# breastcollar to show western pleasure



## DocIsMyPony (Oct 21, 2013)

Is it ok to show in a local open show with a breast collar? I will be showing western pleasure and ranch trail.


----------



## SaskGal (Apr 18, 2012)

Most people do!
_Posted via Mobile Device_


----------



## equine24 (Aug 7, 2013)

I did, I just made sure the leather was the same color as the leather on my saddle.


----------



## NoBigDeal (Jan 23, 2014)

I've seen stock breeds ditch the breast collar in more recent years but it shouldn't matter in a local open.


----------



## beau159 (Oct 4, 2010)

If it's just a low level local show, it shouldn't matter much. Of course, the fashion trend in the WP world right now is not to wear a breastcollar.

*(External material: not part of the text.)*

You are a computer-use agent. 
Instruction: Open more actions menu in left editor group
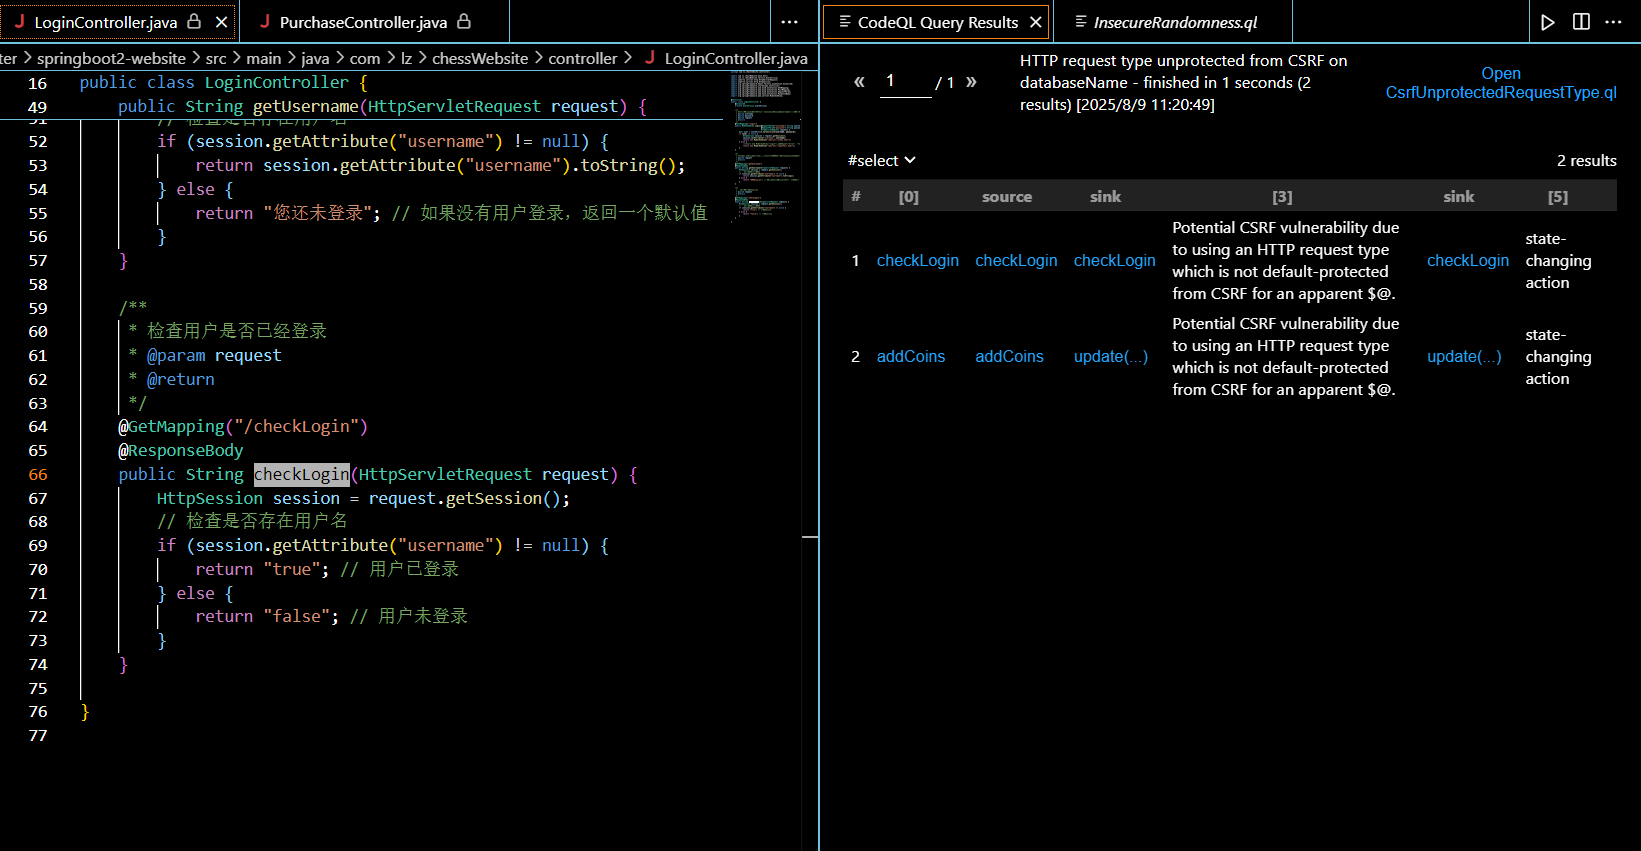coord(789,22)
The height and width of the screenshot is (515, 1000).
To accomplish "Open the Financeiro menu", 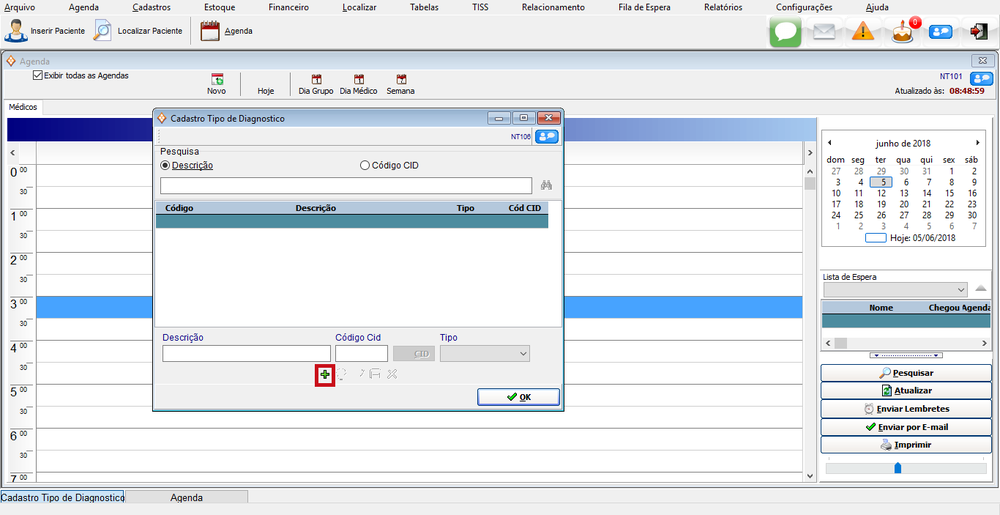I will (x=288, y=7).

Is there a reason that you NEED to have a breastcollar on your horse?


----------



## DocIsMyPony (Oct 21, 2013)

beau159 said:


> If it's just a low level local show, it shouldn't matter much. Of course, the fashion trend in the WP world right now is not to wear a breastcollar.
> 
> Is there a reason that you NEED to have a breastcollar on your horse?


 no it just matches my bridle


----------



## poundinghooves (Aug 5, 2010)

DocIsMyPony said:


> no it just matches my bridle


You don't have to. The purpose of a breast collar is to keep the saddle from sliding while barrel racing, doing sliding stops, etc. But if it matches your tack and looks nice, then go for it! It doesn't hurt.


----------



## TexasBlaze (Oct 4, 2010)

I have shown both with and without at locals. Wouldn't dare wear one at a bigger show. They block the judge from seeing the chest and shoulder move out in my opinion. They're just a other useless piece of leather that hides the horse when it comes to a rail or pattern class. Cow work I will never go without one!


----------